What I am trying to achieve is something very similar to collectset in hive
(actually unique ordered concated values.) e.g.
1,2
1,3
2,4
2,5
2,4
to
1, "2,3"
2, "4,5"
Currently I am achieving this by converting dataframe to RDD, do the
required operations and convert it back to dataframe as shown below.
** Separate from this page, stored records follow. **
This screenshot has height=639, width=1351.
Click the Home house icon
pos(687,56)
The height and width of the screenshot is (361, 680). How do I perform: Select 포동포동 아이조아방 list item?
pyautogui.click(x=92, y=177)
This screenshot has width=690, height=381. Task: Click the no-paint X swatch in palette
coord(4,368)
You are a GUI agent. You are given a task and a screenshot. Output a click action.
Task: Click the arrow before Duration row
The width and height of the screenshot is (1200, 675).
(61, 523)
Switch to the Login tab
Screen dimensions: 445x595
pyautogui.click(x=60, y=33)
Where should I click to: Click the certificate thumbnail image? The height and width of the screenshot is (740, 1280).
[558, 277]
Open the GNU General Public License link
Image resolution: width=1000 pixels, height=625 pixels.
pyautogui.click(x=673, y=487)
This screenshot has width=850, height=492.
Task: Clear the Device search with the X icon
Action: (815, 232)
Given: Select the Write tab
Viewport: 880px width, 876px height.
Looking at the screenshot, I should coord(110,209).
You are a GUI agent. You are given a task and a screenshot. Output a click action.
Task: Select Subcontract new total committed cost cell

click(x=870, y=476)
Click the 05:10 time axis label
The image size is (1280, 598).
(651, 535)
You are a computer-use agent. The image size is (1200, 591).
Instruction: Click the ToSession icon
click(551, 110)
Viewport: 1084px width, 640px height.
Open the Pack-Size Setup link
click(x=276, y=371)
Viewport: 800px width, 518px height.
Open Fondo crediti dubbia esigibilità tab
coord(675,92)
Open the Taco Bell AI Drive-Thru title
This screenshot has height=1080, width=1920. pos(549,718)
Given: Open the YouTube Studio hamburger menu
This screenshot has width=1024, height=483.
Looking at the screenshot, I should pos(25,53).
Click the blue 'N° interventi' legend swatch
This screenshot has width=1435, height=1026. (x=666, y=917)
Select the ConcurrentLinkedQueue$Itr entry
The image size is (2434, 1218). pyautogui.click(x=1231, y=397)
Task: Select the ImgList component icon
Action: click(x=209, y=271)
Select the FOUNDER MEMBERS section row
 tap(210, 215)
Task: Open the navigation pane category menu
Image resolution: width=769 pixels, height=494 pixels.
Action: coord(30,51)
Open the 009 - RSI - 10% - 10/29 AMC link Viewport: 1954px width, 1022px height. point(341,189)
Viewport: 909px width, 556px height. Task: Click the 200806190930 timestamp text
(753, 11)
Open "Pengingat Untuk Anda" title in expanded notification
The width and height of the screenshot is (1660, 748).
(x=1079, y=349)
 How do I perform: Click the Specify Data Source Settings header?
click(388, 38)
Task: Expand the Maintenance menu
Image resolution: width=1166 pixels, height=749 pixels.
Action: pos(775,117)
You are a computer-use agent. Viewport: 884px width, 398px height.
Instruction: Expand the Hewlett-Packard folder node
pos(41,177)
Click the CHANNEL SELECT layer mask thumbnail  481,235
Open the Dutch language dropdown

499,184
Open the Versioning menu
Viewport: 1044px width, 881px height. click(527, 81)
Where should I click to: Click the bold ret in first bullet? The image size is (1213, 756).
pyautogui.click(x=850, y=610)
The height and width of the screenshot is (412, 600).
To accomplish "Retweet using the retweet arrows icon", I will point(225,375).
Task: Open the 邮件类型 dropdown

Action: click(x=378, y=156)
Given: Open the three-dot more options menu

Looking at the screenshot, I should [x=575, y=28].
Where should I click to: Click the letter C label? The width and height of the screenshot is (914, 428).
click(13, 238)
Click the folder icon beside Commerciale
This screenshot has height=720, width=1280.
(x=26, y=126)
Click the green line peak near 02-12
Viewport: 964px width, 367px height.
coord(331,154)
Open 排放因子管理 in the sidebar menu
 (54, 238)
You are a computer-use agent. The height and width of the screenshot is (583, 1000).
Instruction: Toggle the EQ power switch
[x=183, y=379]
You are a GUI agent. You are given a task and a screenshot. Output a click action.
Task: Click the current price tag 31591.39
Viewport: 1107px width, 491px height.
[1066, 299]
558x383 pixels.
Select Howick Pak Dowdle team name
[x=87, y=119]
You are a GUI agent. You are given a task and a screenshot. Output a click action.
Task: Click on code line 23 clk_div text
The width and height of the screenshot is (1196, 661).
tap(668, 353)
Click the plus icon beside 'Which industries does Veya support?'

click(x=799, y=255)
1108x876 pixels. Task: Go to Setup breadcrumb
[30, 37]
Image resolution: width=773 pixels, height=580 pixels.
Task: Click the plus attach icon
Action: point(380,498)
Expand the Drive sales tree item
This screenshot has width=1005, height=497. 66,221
public class AvailableSizes implements Serializable {
public DataFrame calculate(SQLContext ssc, DataFrame salesDataFrame) {
final JavaRDD<Row> rowJavaRDD = salesDataFrame.toJavaRDD();
JavaPairRDD<String, Row> pairs = rowJavaRDD.mapToPair(
(PairFunction<Row, String, Row>) row -> {
final Object[] objects = {row.getAs(0),
row.getAs(1), row.getAs(3)};
return new
Tuple2<>(row.getAs(SalesColumns.STYLE.name()), new
GenericRowWithSchema(objects, SalesColumns.getOutputSchema()));
});
JavaPairRDD<String, Row> withSizeList = pairs.reduceByKey(new
Function2<Row, Row, Row>() {
@Override
public Row call(Row aRow, Row bRow) {
final String uniqueCommaSeparatedSizes =
uniqueSizes(aRow, bRow);
final Object[] objects = {aRow.getAs(0),
aRow.getAs(1), uniqueCommaSeparatedSizes};
return new GenericRowWithSchema(objects,
SalesColumns.getOutputSchema());
}
private String uniqueSizes(Row aRow, Row bRow) {
final SortedSet<String> allSizes = new TreeSet<>();
final List<String> aSizes = Arrays.asList(((String)
aRow.getAs(String.valueOf(SalesColumns.SIZE))).split(","));
final List<String> bSizes = Arrays.asList(((String)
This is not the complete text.